А они уже и не спрашивали больше, каждый вечер приводили его, а после ужина все вместе провожали в кузню.

Можно ли, привыкнуть к человеку?

Ведь и к собаке, и к кошке, и к жабе привыкаешь. Только одну, бывает, погладишь, другую покормишь, а третью пугнешь.

Похолодало на дворе.

Скоро в школу.

Что ж они сегодня втроем явились?

Она все поглядывала, беспокоилась, словно чего-то не хватало, а потом не выдержала, спросила:

— Ну, где же тот? Куда его подевали?

Ребята довольно переглянулись.

— Придет сейчас, придет, — отозвалась Таня. — Помогает Кинартасу коров развести.

Пришел, куда он денется.

Ужинали теперь уже в доме. Похолодало на дворе-то.

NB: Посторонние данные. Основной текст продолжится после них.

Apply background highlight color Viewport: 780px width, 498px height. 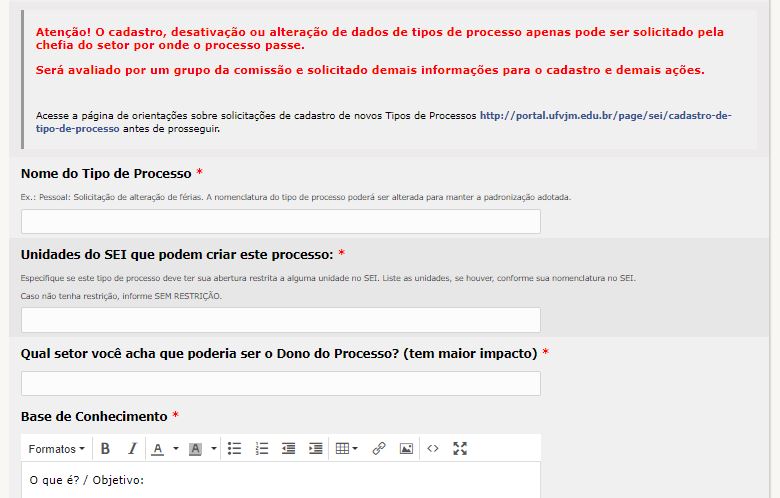click(196, 449)
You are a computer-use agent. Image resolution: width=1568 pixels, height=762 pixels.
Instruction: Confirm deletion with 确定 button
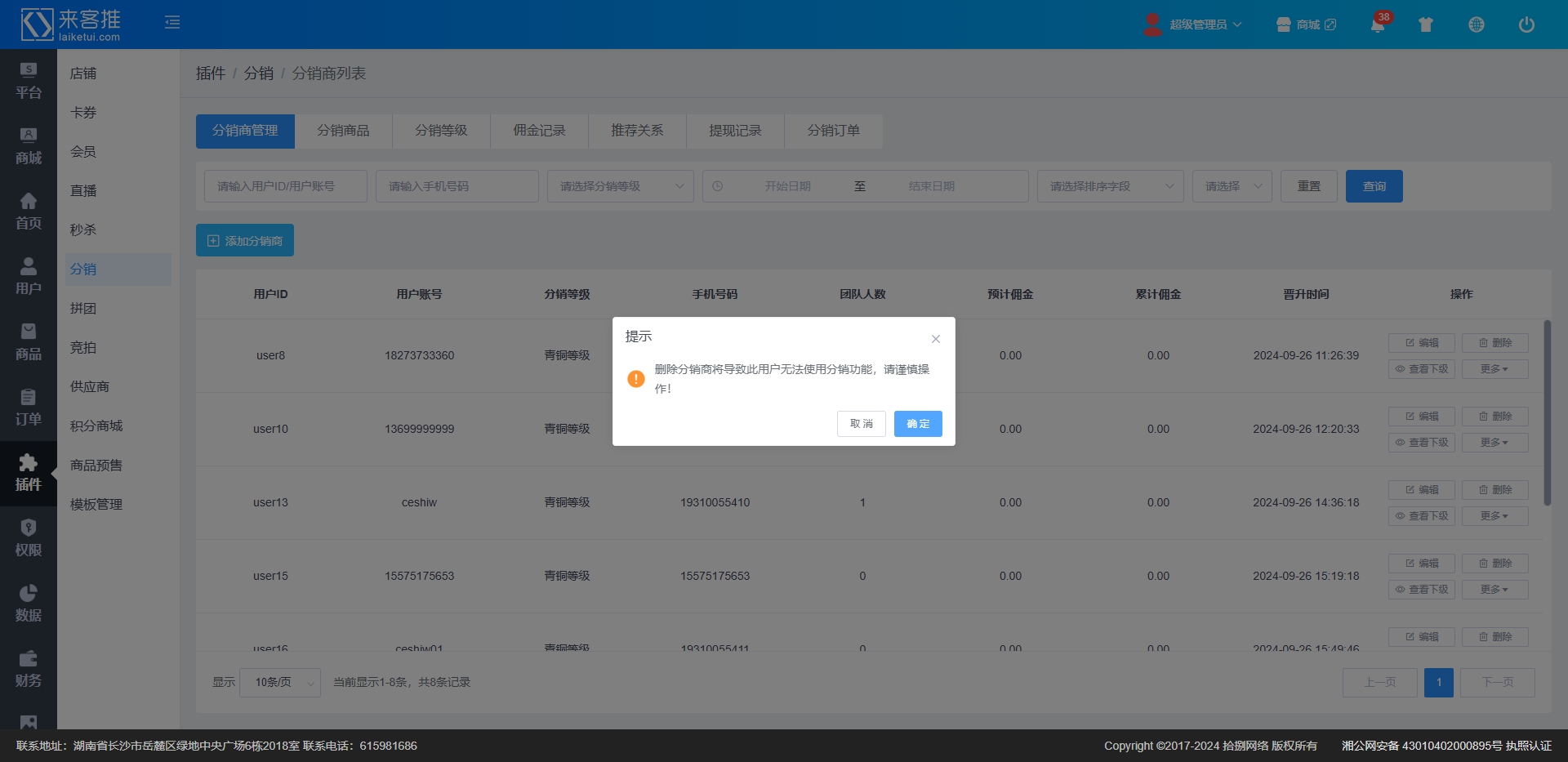(x=918, y=424)
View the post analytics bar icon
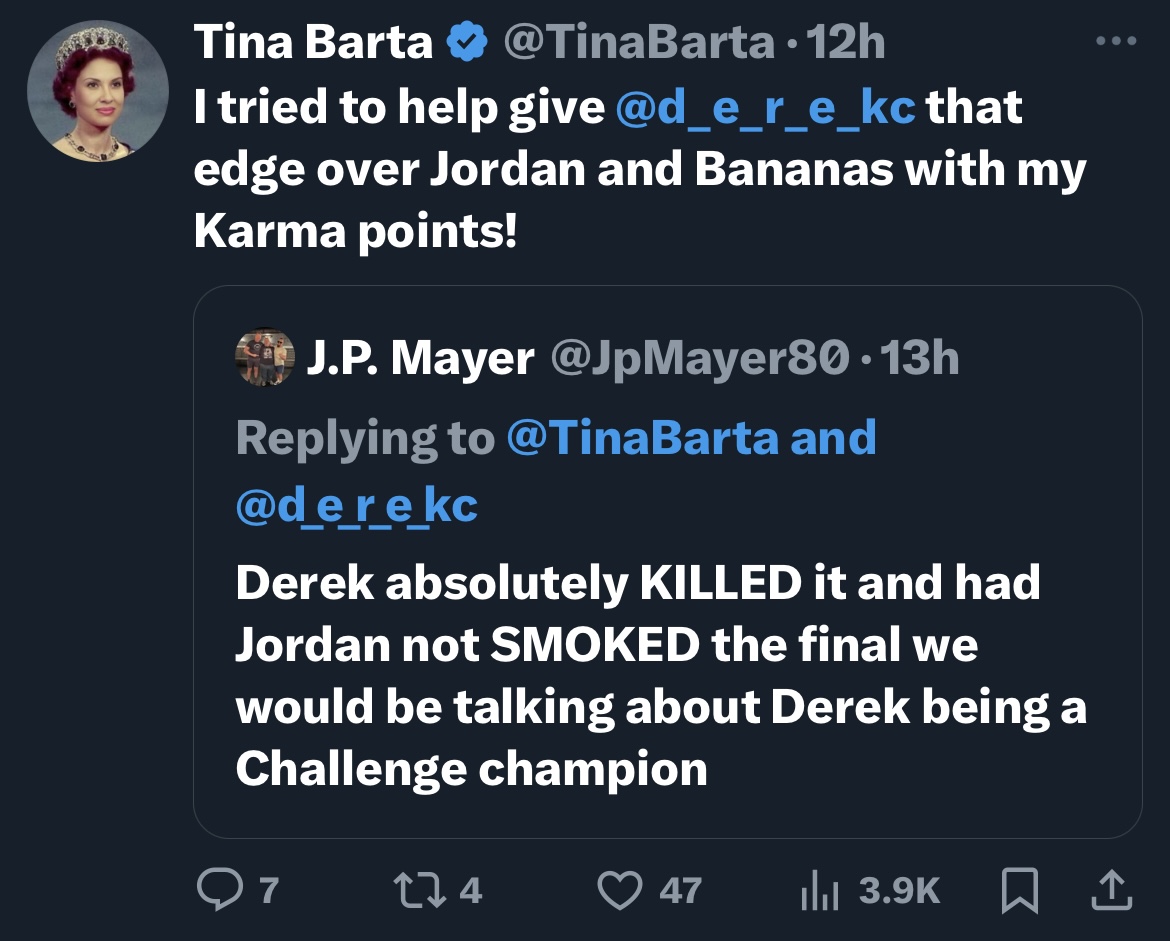This screenshot has height=941, width=1170. click(x=820, y=890)
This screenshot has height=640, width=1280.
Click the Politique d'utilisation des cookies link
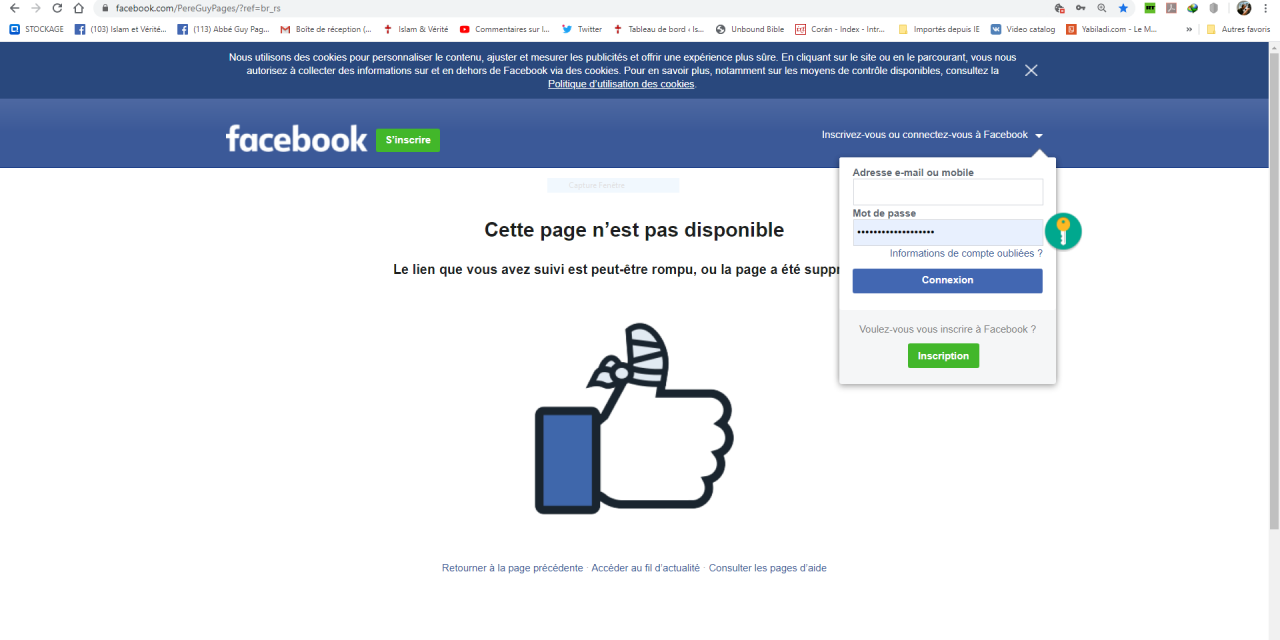click(621, 84)
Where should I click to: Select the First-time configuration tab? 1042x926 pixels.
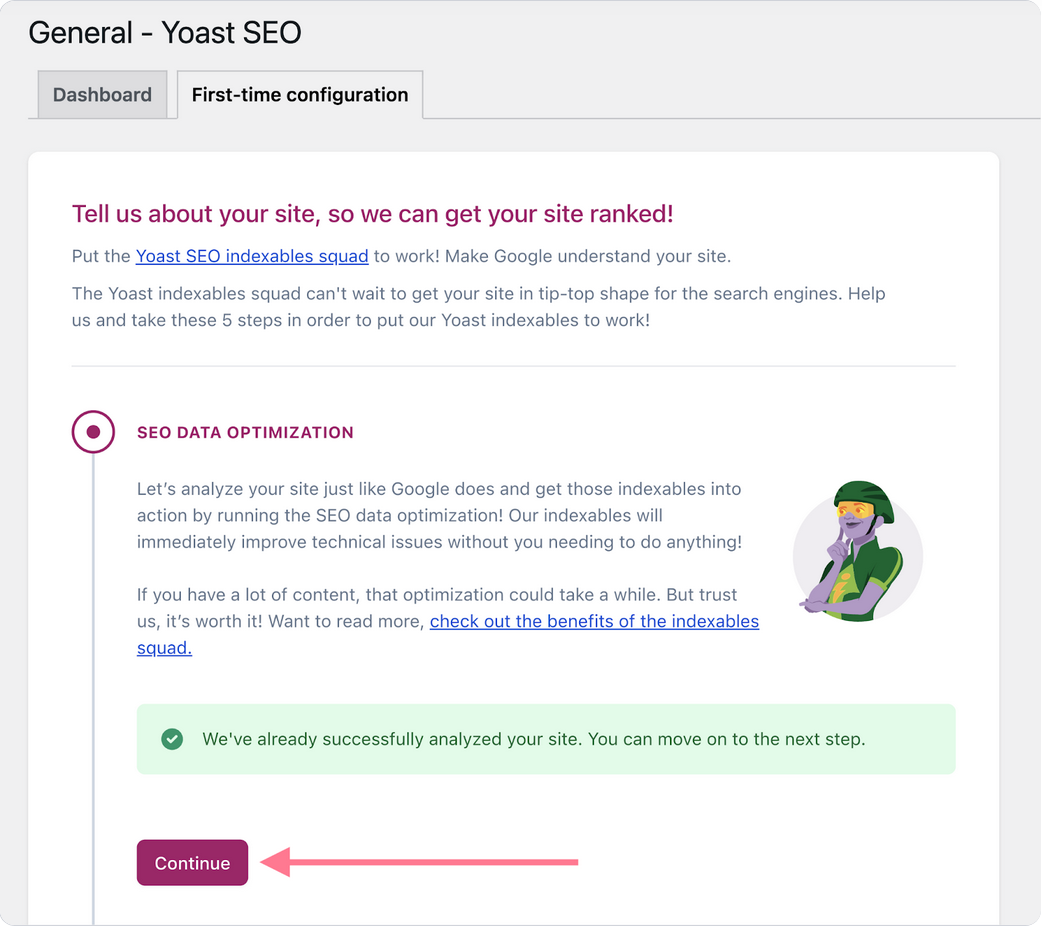(300, 95)
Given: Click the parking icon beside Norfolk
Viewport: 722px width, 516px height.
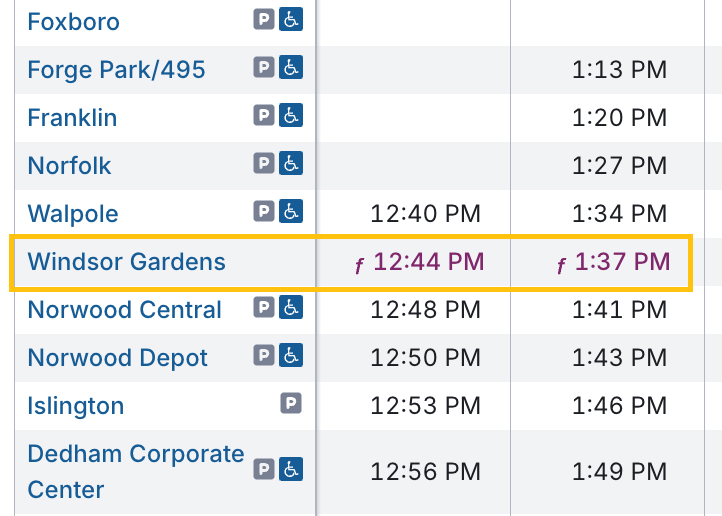Looking at the screenshot, I should pos(264,164).
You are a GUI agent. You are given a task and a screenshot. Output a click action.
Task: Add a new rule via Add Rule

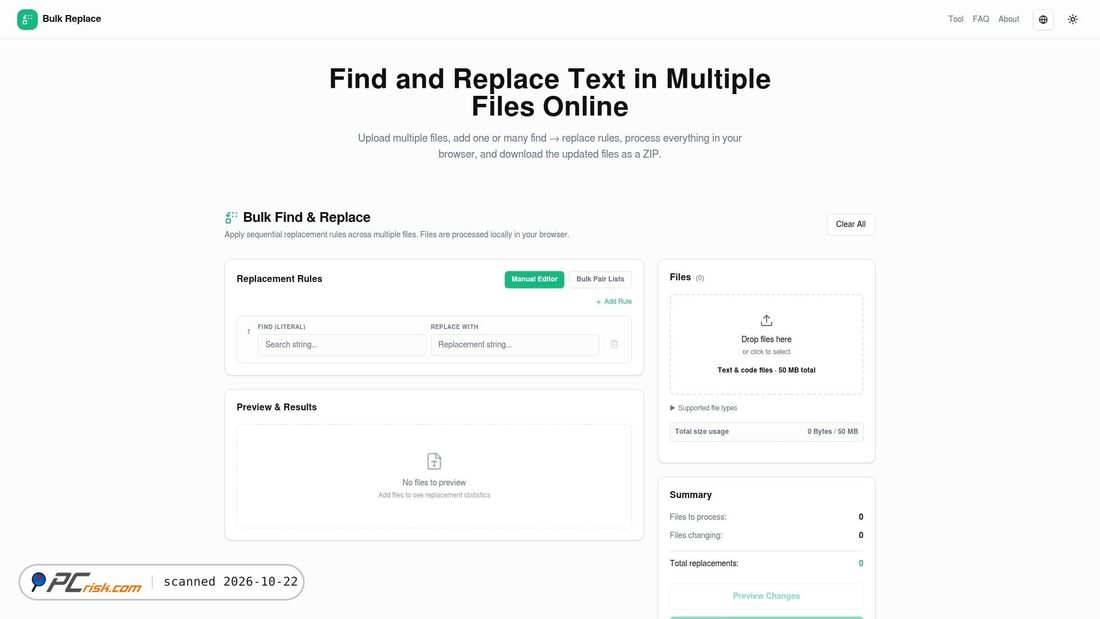coord(614,302)
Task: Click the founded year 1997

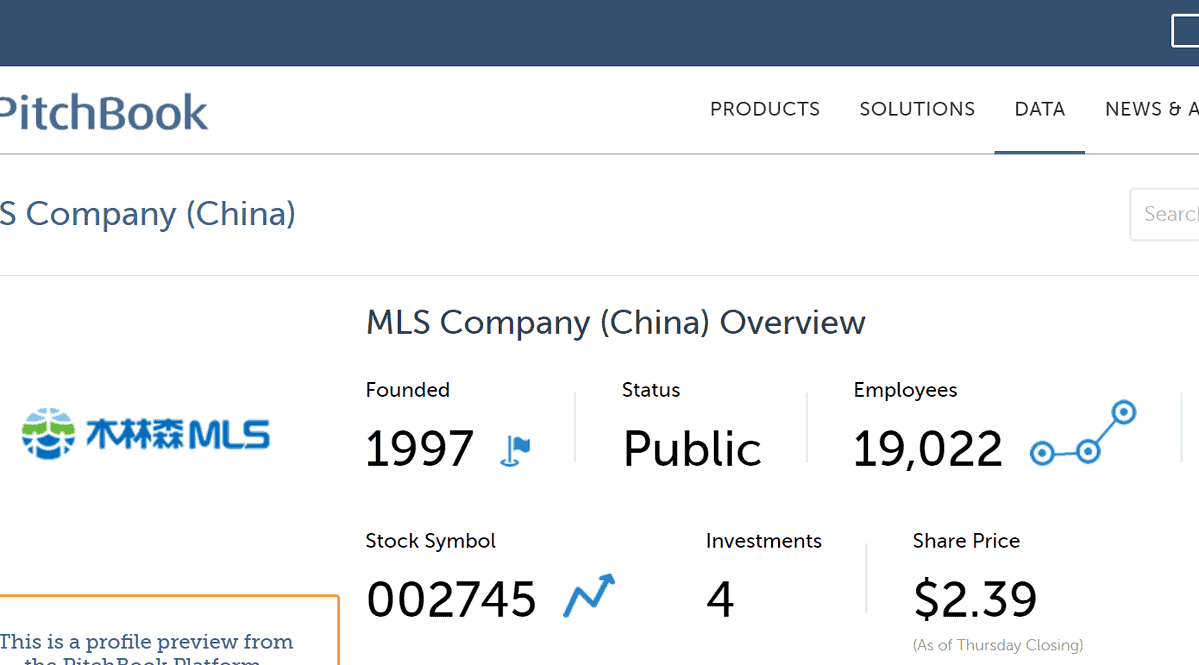Action: [419, 450]
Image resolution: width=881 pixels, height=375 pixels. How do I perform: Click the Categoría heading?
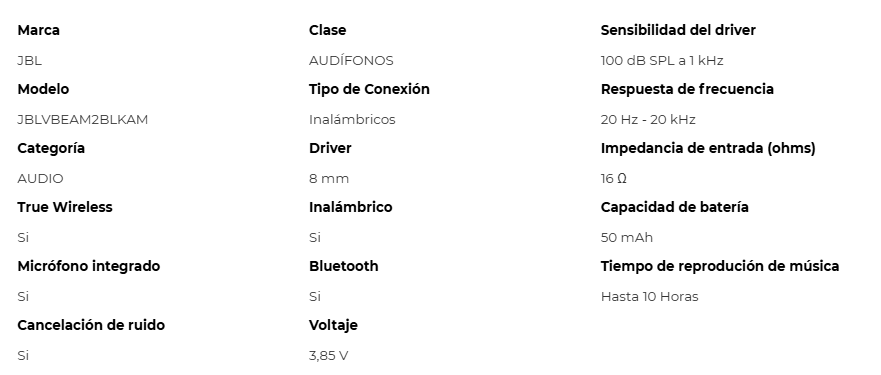tap(51, 148)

Сидят на лавке, подпирают стену, все усталые, разомлевшие от горячего.

— Мама… Можно ему с нами спать сегодня? — тихо спросил Винцас. — Места хватит…

Она испуганно смотрела на них.

Уже и ночевать пусти? Уже и насовсем прими в дом?

— Да нет, не дома… На сеновале, там сено есть. Я ему пиджак дам укрыться. — Это Римас подхватил своим девчоночьим голосом. Она все еще не могла опомниться.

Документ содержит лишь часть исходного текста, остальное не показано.